EMET bypass in Wow64 Windows subsystem
One of the greatest strengths of the Windows operating system is backwards compatibility. Many classic programs from the DOS-age or early-Windows days are still running fine on modern versions of Windows.
Along with the strength comes a weakness, as exploits may target these legacy systems.
Researchers at Duo Security discovered an issue in Microsoft's Enhanced Mitigation Experience Toolkit (EMET) that allows them to bypass the protection it adds to the system by using the WoW64 compatibility layer provided by 64-bit versions of Windows.
WoW, or Windows on Windows, enables 32-bit applications to run on 64-bit machines. While most Windows systems these days are 64-bit machines, many of the programs run on these machines are not.

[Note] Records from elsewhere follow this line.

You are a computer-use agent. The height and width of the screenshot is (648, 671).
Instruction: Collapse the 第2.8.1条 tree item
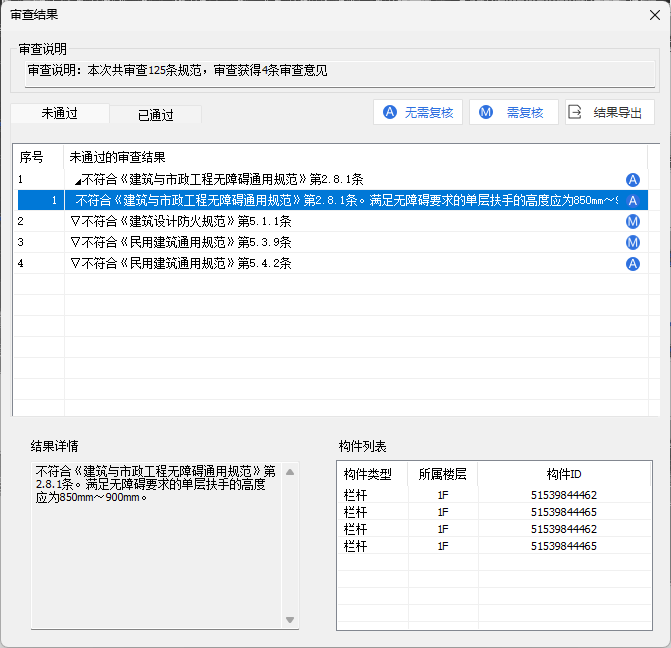[x=78, y=181]
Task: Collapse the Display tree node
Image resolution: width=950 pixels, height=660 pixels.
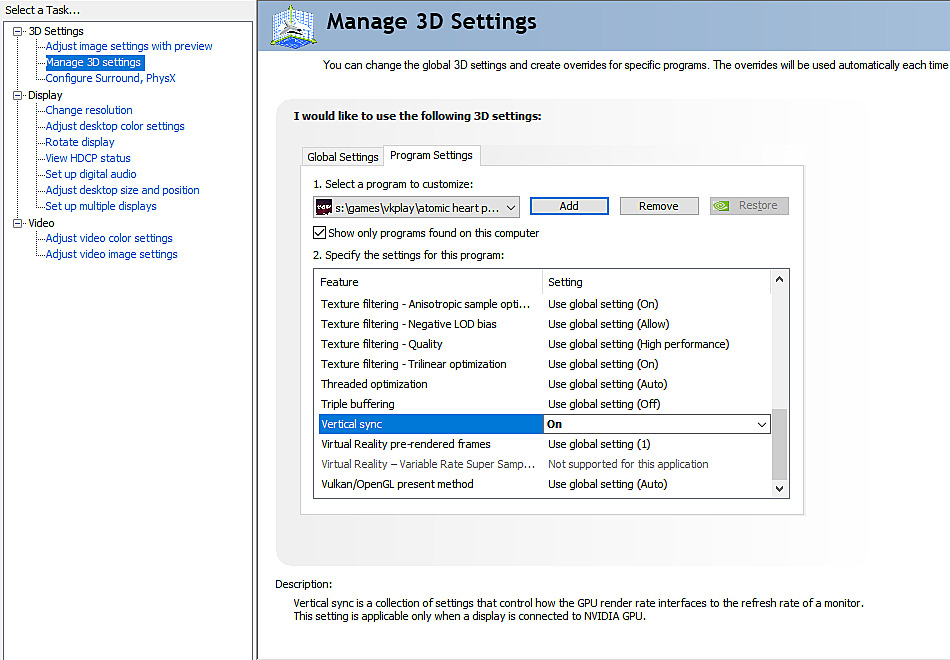Action: click(18, 95)
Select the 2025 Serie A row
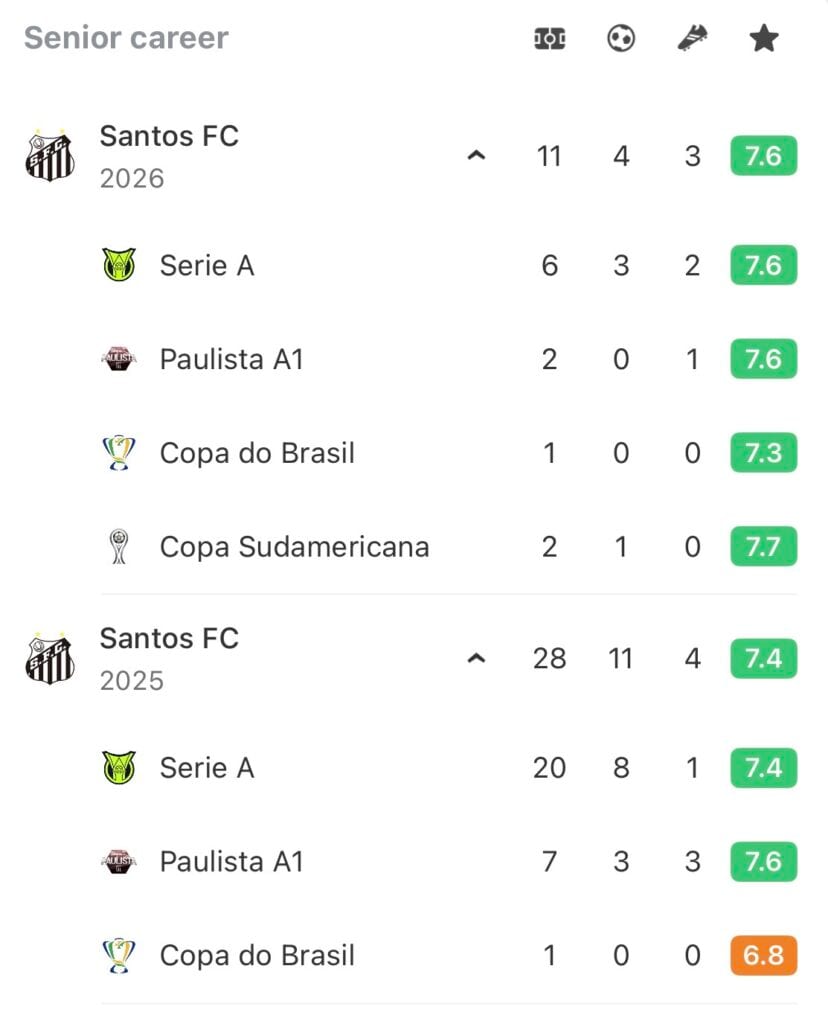The width and height of the screenshot is (828, 1024). (x=449, y=767)
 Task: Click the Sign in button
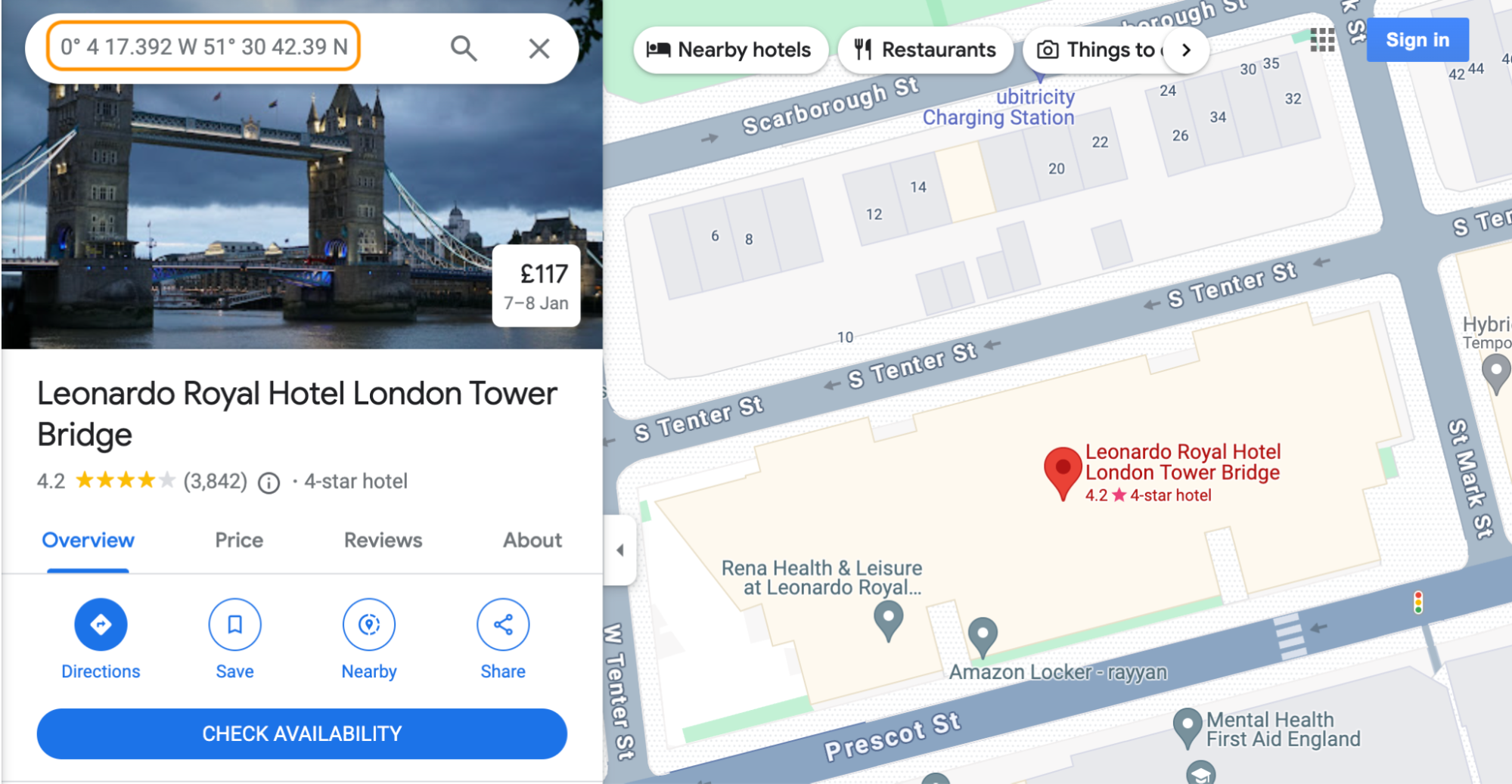click(x=1417, y=40)
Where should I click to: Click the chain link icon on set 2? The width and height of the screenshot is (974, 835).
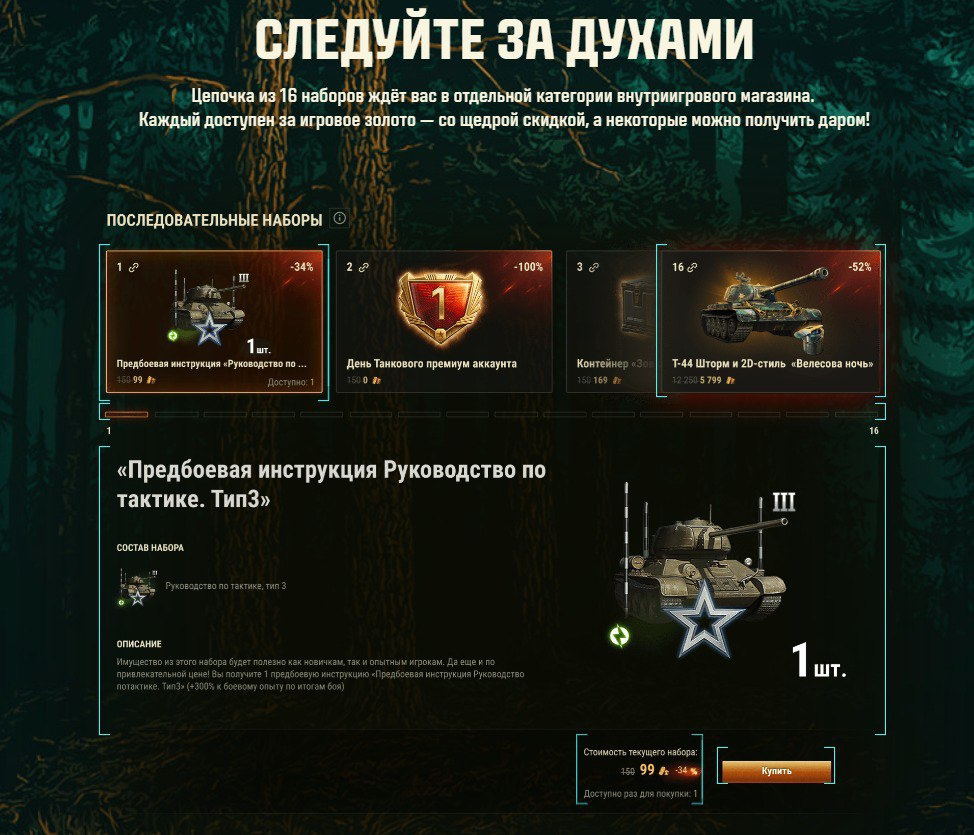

WoW64 is part of all 64-bit versions of Windows including Windows 7, Windows 8.1 and Windows 10 as well as all server editions of the operating system.
The WoW64 subsystem comprises a lightweight compatibility layer that has similar interfaces on all 64-bit versions of Windows. It aims to create a 32-bit environment that provides the interfaces required to run unmodified 32-bit Windows applications on a 64-bit system.
For web browsers for example the researchers found out, that 80% are still 32-bit processes that execute on the 64-bit host machine, 16% are 32-bit processes executed on 32-bit hosts, and only 4% true 64-bit processes (based on a week-long sample of browser authentication data for unique Windows systems).
One core finding was that EMET mitigations are far less effective under the Wow64 subsystem and that changing that would require major modifications to how EMET works.
The researchers are aware of the fact that EMET mitigations have been disclosed before but most deal with bypassing mitigations individually. Their method on the other hand enables them to bypass all payload/shellcode execution and ROP-related mitigations in a " a generic, application-independent way, using the WoW64 compatibility layer provided in 64-bit editions of Windows".
A research paper is available in PDF format. You may download it from the Duo Security website directly.
You are probably wondering what the take-away is. The researchers suggest to use native 64-bit applications whenever 32-bit and 64-bit versions of a program are available.
The main reason for that is that 64-bit binaries offer security benefits and make "some aspects of exploitation more difficult".
EMET is still recommended by the researchers as it "continues to raise the bar for exploitation" and "is still an important part of a defense-in-depth strategy".
Now You: Do you run EMET or other mitigation software on Windows?
I’m running HitmanPro.Alert hoping its mitigation strength is effective as announced.
I wasn’t at all into the mitigation problematic until the arrival of crypto-ransomware, frightening enough to start wondering on my security protocols and noticing none had the required profile to reply to a crypto-ransomware attack. Hitman.Pro aims to handle this as well as several other mitigation schemes, so I installed it, hoping it will be efficient should I encounter a related attack.
Hitman Pro is an excellent program, like it a lot.
HitmanPro.Alert (above mentioned) together with the well known HitmanPro (anti-malware scanner) make a nice duo and, without aiming to advertise, one same license for both is a plus of course (advanced features compared to the free versions of each).
I too use HitmanPro Alert.
My question would be how to fix it? Besides that use as much as possible x64 I found no workaround on existent x86 processes.
There is no fix. You can run other security software to reduce the chance of malicious code being run on your system though. I think that Sandboxing for instance is a great option in this regard.
OK, thanks for the answer.
Malwarebytes Anti-Exploit is a friendly alternative for those who might find EMET too complex to use.